**Aim of the task**
Reproduce the lines of the records below word for word, but omit the pictures.

**Records from a collection**
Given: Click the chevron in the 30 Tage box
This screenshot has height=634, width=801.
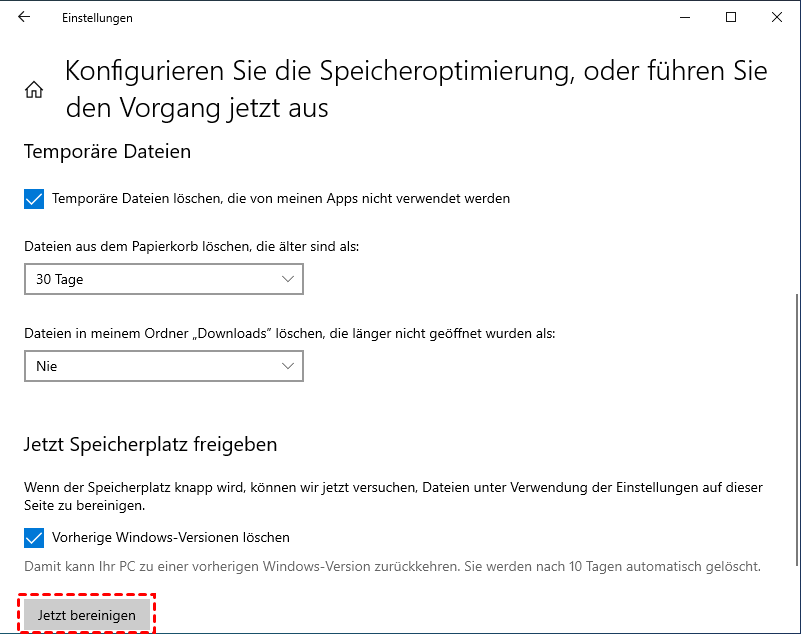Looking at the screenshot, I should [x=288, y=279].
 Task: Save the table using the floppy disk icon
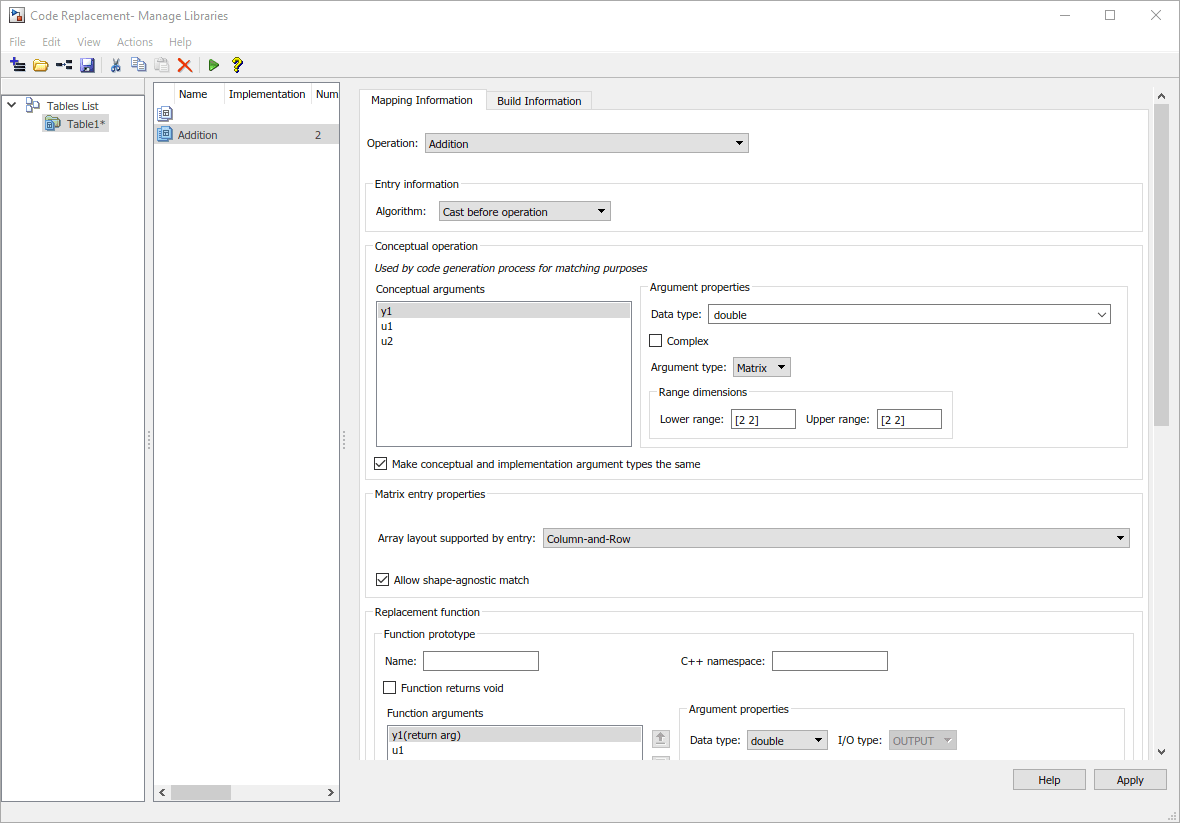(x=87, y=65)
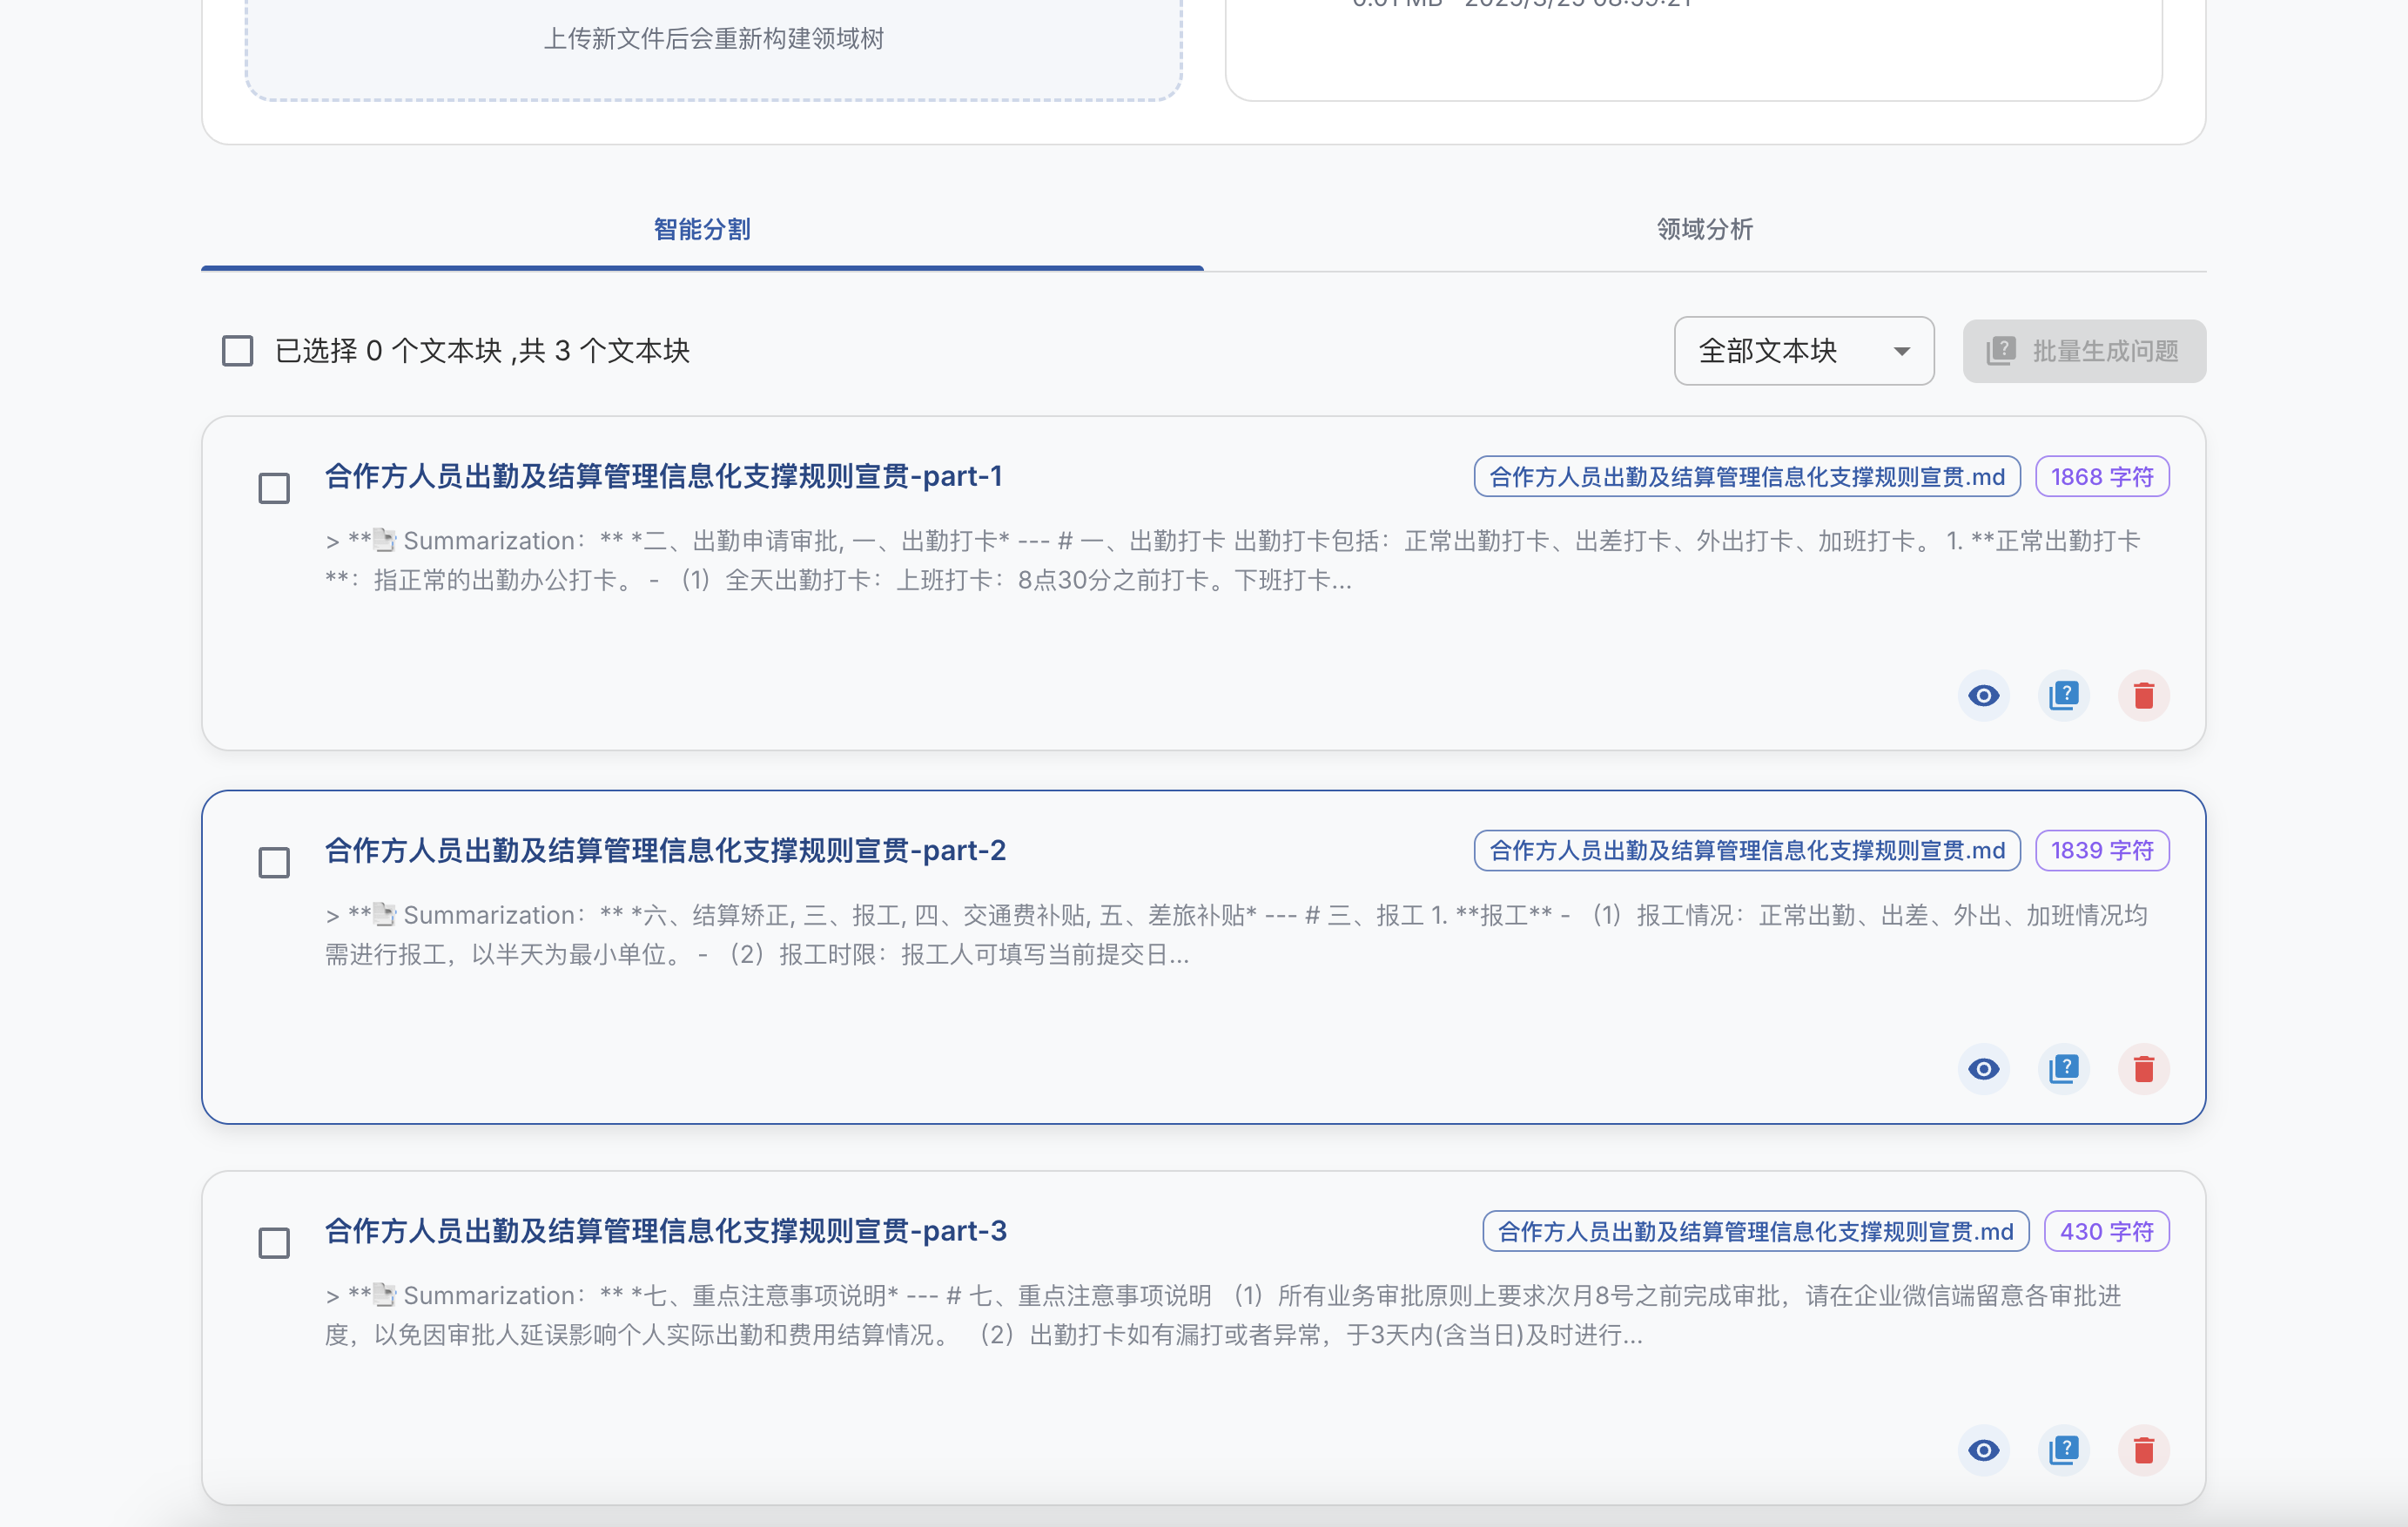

**Reply to the task**
Given: Click the chevron in the 30 Tage box
This screenshot has height=634, width=801.
Looking at the screenshot, I should [x=288, y=279].
 Task: Save the table using the floppy disk icon
(x=87, y=65)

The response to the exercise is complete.